There are several CRP processes that have been developed based on this fundamental understanding, but the systems that are presently receiving the most attention are Atom Transfer Radical Polymerization, (ATRP),(44-45) which is based on the fundamental work on ATRA(27-30,46) and coordination chemistry:(31-36) Stable Free Radical Polymerization (SFRP)(47) including Nitroxide Mediated Polymerization (NMP) (21,48-51) and OrganoMetalic Radical Polymerization (OMRP) or transition metal mediated radical polymerization,(52-53) and Degenerative Transfer (DT)(54-56) processes including Reversible Addition Fragmentation Transfer (RAFT)(57-59) and Macromolecular Design via the Interchange of Xanthates (MADIX).(60-61)
A review of the kinetics of CRP has recently been provided by Fukuda.(62)
Discussion of the Required Equilibrium Conditions for each of the Three Major CRP Processes:
The dynamic equilibrium required for control over each of the three major CRP processes is shown below.
Recent advances in all of the CRP procedures have reduced the clear differences that once existed between these three widely applied means of controlling a radical based polymerization and the following figure is one way of viewing this merging, or overlapping of CRP procedures. The center of the diagram is occupied by a procedure abbreviated as ATRP/DCT (hv) which is part of the most recent addition to page 4 of this web site where a section describing ATRP conducted in the presence Initiators containing Radically Transferable Groups is detailed.
In the case of "classic" ATRP and NMP, which obey the persistent radical effect (PRE),(32) control is attained by:
- extending, or fragmenting, the life of propagating chains during the reaction from <1s to >1 h
- enabling quantitative (and close to simultaneous) initiation of each polymer chain, i.e. going from Ri << Rp as is the case for conventional RP to Ri >> Rp for CRP
- providing conditions whereby the molecular weight of the final polymer is determined by the ratio of polymerized monomer to added initiator, (DPn = Δ[M]/[I])

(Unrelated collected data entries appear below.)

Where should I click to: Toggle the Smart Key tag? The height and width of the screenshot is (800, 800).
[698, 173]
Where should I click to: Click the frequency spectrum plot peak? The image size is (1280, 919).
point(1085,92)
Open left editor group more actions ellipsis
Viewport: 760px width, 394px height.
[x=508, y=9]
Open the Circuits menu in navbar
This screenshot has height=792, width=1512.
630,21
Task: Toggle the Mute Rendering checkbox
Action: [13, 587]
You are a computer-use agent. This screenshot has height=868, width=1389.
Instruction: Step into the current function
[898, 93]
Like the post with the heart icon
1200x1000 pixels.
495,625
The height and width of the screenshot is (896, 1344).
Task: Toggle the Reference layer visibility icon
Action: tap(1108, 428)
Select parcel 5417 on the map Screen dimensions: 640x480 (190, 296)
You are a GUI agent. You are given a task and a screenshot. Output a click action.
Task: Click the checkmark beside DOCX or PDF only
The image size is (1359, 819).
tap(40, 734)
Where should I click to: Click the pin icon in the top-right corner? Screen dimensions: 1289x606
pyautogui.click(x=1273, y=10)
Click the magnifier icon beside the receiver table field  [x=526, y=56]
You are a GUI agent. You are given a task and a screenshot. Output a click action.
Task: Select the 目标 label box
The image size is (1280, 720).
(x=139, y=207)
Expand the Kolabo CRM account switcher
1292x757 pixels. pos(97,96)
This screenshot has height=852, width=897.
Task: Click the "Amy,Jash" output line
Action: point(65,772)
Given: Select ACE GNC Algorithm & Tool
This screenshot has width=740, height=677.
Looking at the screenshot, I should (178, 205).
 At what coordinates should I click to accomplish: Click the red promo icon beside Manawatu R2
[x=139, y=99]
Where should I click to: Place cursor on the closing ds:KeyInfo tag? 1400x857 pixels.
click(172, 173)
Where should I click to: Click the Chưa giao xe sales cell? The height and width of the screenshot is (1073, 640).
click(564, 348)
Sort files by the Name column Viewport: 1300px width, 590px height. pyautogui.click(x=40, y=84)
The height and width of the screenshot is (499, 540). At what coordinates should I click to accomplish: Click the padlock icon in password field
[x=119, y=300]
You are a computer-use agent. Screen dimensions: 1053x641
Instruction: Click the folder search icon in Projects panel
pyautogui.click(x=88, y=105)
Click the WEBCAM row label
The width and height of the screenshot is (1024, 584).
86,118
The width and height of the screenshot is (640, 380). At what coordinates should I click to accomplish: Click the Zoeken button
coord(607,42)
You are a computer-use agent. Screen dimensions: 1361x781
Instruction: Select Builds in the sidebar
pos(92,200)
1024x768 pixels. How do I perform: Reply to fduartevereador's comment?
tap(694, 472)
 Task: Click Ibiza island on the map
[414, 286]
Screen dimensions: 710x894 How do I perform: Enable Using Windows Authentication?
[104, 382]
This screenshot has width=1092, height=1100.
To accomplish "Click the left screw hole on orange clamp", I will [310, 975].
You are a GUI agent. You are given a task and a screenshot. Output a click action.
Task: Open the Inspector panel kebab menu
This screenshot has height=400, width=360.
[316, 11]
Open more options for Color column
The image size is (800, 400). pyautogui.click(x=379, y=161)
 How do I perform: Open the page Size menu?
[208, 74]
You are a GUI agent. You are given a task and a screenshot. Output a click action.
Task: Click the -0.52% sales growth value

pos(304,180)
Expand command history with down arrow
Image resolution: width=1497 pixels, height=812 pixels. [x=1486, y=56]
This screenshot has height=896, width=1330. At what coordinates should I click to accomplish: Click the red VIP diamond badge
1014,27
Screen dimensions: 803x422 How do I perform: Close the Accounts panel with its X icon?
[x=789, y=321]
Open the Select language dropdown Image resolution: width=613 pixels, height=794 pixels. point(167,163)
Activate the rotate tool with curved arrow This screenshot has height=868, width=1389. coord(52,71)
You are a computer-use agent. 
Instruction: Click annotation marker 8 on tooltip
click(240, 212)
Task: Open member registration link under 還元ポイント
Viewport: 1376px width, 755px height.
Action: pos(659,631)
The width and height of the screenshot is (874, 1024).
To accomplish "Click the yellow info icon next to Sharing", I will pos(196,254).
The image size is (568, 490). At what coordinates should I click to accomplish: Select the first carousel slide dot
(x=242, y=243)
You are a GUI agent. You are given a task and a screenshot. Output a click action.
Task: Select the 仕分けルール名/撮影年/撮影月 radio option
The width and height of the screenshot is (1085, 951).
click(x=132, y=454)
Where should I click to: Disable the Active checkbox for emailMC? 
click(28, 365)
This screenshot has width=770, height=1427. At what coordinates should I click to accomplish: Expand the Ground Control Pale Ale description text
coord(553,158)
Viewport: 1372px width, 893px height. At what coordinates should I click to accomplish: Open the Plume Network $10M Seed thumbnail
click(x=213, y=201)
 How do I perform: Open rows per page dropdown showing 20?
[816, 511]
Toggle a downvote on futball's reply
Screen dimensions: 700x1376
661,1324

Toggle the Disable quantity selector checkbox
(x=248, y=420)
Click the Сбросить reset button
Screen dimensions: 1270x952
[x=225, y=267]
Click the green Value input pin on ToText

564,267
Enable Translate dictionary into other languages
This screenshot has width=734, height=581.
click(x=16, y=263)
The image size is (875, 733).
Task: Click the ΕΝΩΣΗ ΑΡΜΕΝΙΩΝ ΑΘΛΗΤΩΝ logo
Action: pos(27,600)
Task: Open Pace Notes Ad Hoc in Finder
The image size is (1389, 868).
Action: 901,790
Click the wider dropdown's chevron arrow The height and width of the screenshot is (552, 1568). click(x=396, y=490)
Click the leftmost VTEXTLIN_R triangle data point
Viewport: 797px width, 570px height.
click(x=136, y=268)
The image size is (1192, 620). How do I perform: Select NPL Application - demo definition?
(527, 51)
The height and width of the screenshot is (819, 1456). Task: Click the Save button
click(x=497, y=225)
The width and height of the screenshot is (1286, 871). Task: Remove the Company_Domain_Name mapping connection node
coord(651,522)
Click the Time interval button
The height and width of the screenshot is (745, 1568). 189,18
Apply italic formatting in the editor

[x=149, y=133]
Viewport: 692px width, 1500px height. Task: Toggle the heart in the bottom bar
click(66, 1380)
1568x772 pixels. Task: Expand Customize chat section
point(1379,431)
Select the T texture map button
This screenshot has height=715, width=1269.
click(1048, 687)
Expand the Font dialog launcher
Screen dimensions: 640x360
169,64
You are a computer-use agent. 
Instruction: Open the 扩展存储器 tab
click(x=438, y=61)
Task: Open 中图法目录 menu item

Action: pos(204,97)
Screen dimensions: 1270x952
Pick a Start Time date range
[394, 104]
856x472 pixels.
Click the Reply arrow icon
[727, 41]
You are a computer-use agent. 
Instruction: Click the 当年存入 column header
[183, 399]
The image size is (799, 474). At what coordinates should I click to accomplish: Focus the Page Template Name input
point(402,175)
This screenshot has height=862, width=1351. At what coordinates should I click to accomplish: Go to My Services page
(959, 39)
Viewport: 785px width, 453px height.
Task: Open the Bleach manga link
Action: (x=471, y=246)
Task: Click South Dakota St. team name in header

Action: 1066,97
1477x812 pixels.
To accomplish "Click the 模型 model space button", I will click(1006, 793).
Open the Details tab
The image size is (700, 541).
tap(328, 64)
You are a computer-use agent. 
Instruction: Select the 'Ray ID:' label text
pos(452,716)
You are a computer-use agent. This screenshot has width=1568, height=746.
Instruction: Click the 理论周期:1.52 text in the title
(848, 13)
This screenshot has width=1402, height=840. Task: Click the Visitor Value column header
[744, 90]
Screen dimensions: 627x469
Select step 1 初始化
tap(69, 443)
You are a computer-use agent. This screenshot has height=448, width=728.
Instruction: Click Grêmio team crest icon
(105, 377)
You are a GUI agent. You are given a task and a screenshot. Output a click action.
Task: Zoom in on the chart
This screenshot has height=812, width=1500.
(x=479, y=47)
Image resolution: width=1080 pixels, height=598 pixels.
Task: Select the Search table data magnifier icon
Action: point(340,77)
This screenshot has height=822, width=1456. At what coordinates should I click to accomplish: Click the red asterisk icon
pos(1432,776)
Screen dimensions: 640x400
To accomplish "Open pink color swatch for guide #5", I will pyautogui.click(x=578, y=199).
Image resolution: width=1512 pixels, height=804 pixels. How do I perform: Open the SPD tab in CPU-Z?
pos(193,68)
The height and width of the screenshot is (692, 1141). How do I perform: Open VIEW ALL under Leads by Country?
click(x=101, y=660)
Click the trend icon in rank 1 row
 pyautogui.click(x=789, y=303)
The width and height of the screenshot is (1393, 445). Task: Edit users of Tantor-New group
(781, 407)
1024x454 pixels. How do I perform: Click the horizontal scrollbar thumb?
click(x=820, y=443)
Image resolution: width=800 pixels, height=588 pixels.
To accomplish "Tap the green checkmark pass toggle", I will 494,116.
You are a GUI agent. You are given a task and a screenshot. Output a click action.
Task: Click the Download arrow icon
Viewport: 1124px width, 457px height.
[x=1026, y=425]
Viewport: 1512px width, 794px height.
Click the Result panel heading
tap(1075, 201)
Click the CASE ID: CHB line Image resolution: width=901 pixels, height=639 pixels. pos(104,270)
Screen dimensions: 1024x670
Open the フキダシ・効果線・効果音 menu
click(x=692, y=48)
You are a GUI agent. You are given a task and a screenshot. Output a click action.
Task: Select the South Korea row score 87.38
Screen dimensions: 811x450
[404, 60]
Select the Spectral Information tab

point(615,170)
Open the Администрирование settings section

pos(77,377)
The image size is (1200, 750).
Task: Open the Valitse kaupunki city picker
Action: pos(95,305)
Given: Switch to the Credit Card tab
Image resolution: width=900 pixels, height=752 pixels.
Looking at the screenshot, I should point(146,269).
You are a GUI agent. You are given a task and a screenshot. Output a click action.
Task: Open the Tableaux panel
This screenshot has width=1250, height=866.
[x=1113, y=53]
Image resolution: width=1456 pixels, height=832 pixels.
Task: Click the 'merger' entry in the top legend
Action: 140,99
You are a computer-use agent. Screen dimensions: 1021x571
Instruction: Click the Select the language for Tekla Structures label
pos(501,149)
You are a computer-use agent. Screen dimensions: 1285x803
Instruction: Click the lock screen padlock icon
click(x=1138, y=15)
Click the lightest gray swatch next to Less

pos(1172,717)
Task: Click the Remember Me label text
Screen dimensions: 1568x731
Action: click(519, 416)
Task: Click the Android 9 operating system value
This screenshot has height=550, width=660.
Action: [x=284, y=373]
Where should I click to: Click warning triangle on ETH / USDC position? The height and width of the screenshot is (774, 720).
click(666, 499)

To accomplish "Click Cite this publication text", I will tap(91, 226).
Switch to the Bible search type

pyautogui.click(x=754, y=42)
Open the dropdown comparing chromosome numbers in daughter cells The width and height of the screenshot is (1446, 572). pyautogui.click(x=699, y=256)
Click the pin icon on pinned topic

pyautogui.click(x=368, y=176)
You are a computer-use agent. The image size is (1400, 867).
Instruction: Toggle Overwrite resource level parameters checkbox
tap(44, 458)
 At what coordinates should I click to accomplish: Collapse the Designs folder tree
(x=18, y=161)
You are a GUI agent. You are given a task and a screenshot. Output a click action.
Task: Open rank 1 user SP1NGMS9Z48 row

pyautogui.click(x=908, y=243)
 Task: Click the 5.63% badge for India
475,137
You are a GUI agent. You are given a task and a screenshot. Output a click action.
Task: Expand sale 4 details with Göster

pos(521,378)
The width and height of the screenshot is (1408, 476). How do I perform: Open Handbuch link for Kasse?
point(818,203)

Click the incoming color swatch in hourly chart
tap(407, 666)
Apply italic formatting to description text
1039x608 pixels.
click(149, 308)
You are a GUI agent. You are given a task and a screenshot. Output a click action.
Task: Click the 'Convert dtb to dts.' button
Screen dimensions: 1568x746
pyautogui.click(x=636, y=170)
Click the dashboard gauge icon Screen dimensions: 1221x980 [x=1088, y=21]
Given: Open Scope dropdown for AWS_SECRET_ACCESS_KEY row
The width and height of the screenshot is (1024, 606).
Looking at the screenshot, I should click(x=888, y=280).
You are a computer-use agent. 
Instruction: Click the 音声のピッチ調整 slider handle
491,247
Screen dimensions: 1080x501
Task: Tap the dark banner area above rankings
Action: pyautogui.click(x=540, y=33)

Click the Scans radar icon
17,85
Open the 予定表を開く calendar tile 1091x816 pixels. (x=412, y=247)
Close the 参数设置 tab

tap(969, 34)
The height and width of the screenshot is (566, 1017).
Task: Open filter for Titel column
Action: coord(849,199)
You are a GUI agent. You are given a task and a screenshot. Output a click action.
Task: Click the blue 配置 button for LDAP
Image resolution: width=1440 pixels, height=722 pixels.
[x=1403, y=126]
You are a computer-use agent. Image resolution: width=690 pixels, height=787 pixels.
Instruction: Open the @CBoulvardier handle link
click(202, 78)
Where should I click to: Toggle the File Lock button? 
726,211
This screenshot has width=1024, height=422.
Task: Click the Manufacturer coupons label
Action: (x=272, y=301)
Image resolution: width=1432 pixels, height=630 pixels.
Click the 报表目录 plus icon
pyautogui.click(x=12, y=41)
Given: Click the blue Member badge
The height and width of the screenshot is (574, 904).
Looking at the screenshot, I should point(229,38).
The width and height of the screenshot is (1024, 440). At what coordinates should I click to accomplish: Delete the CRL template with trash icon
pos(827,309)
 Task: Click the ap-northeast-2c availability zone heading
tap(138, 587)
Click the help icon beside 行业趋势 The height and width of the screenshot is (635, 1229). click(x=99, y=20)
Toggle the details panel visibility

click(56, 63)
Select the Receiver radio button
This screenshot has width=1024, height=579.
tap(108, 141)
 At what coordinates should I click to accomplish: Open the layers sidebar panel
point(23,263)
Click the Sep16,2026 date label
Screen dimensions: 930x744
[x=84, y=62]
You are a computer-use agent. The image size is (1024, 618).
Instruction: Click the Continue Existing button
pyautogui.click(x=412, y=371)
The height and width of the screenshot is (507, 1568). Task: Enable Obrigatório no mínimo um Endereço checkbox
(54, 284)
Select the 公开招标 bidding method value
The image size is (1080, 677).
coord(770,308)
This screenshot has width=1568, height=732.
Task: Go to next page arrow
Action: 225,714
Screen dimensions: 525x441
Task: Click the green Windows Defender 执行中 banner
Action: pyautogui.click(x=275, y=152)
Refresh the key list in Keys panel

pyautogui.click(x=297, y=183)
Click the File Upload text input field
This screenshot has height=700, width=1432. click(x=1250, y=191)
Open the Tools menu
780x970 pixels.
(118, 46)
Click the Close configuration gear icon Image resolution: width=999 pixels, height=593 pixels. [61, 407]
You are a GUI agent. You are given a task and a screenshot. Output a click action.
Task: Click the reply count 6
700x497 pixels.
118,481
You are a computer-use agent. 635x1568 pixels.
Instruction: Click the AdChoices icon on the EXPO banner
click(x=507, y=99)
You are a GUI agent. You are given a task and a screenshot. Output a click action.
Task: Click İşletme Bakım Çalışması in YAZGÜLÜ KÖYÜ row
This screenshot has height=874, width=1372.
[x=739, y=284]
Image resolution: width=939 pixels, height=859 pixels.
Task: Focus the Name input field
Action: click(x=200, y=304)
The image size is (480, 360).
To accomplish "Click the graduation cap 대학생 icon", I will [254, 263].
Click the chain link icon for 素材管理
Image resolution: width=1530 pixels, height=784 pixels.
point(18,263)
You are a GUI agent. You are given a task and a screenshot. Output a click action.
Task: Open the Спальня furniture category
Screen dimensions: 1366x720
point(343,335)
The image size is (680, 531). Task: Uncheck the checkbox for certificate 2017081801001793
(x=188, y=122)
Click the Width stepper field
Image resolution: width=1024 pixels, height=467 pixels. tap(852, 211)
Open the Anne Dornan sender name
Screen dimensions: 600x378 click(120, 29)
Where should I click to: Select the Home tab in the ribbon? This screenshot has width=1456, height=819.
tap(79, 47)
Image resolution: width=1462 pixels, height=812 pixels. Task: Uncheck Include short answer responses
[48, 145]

- selection of comonomers and initiator that allows control over tele-functionality, composition, and topology
- all of these objectives are accomplished by formation of a dynamic equilibrium between a low concentration of propagating radicals and an excess of dormant species.
The work of the Matyjaszewski group is summarized within this web page.
As noted above, in the case of an ATRP reaction the appropriate selection of suitable catalyst complexes that allows an ATRP to be conducted in a variety of reaction media is based not only on the fundamental work on transition metal catalyzed ATRA, or “Kharasch,” reactions, but also on understanding redox properties(33-34) and stability constants of transition metal complexes.(35) Together they provide the tools for catalyst selection summarized in the “Fundamentals of ATRP” and detailed in the “Mechanism and Catalyst Development” sections of this web page.